- The paper presents a Hardware-Aware Training methodology that adapts pre-trained LLMs to operate robustly on analog in-memory computing hardware despite noise and quantization limits.
- It leverages synthetic training data and knowledge distillation to preserve instruction following and safety features even under hardware-induced analog noise.
- Evaluations across diverse benchmarks demonstrate that analog foundation models achieve competitive accuracy and efficiency compared to state-of-the-art digital quantization methods.
This paper presents a general and scalable method for adapting pre-trained LLMs to run robustly on Analog In-Memory Computing (AIMC) hardware. AIMC offers significant potential for improving the speed and power efficiency of neural network inference by performing computations directly within memory, but it introduces challenges like analog noise, device variability, and strict input/output quantization constraints. The paper shows that off-the-shelf LLMs experience significant accuracy drops when deployed on AIMC hardware due to these non-idealities.
The core contribution is a Hardware-Aware Training (HWA) methodology designed specifically for LLMs, which can be applied without access to the original pre-training data. The proposed pipeline, inspired by LLM-QAT (2305.17888), involves generating synthetic training data using the pre-trained LLM itself and then training an "analog foundation model" via knowledge distillation on this synthetic data. The training incorporates specific HWA techniques to enhance robustness to analog hardware characteristics.
The method assumes a heterogeneous accelerator architecture where matrix-vector multiplications are offloaded to analog cores, while other operations like activation functions and attention are handled digitally in FP16. Key hardware constraints addressed include:
- Static Input Quantization: Inputs to analog cores are quantized to 8 bits with learnable ranges fixed during inference. Initial ranges are set generously and then tightened during training.
- Globally Static Output Quantization: Outputs of analog cores are quantized to 8 bits using fixed ranges that are identical across layers, reflecting limitations of Analog-to-Digital Converters (ADCs). Straight-through estimation is used for gradients.
- Weight Noise: Additive Gaussian noise is injected into weights during the forward pass to simulate analog variability. The noise magnitude is scaled by the per-channel maximum absolute weight, with a small magnitude (0.02-0.03) found to be optimal. Backpropagation uses the noise-free weights.
- Weight Clipping: Iterative clipping of weights based on their standard deviation (±α⋅std, with α between 2.0 and 3.5) is applied after each optimizer step. This removes outliers and tightens weight distributions, which was found to be surprisingly more effective for robustness than noise injection alone.

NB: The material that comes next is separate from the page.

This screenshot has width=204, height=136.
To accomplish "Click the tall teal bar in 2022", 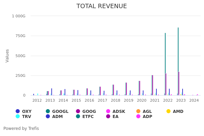I will click(x=165, y=65).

The training is performed on a large amount of synthetic data (up to 20 billion tokens) generated by sampling from the teacher model. Distillation is crucial for retaining capabilities learned during the original pre-training and instruction tuning. The training is computationally intensive but is a one-time process. The authors used AIHWKIT-Lightning [QNdxOgGmhR], an open-source toolkit for scalable HWA training, implemented in PyTorch (1912.01703).
The paper evaluates the method on Phi-3-mini-4k-instruct (2404.14219) and Llama-3.2-1B-Instruct (2407.21783) across 12 diverse benchmarks covering reasoning, knowledge, instruction following, and safety. Hardware-realistic noise profiles extracted from a PCM-based AIMC chip [10.1038/s41928-023-01010-1] are used during evaluation.
Key results demonstrate:
- Robustness: Analog foundation models significantly outperform off-the-shelf and even state-of-the-art digitally quantized models (LLM-QAT (2305.17888), SpinQuant [ogO6DGE6FZ]) when subjected to hardware-realistic analog noise. They achieve average accuracy levels comparable to models trained with 4-bit weight and 8-bit static input quantization, despite the presence of analog noise and strict quantization constraints.
- Safety and Instruction Following: The HWA training methodology largely preserves the instruction following and safety capabilities of the original models, and these capabilities remain robust under analog noise.
- Digital Deployment: A byproduct of the training is that these analog foundation models can also be quantized post-training (using round-to-nearest) for inference on low-precision digital hardware. The iterative clipping during training results in well-behaved weight distributions that allow for competitive 4-bit digital performance without requiring dynamic activation quantization.
- Test-time Compute Scaling: Analog foundation models show better performance scaling with increased test-time compute (evaluated on MATH-500 (2305.20050) using multiple generations and reward-based selection) compared to models trained with 4-bit weight and 8-bit static input quantization.
The authors acknowledge limitations, including the resource intensity of training (even with reduced data), the remaining accuracy gap compared to FP16 baselines (especially for reasoning tasks), and the persistent risk of LLMs generating harmful content. Despite these limitations, the work successfully demonstrates the feasibility of creating LLMs robust enough for deployment on AIMC hardware, paving the way for more energy-efficient LLM inference.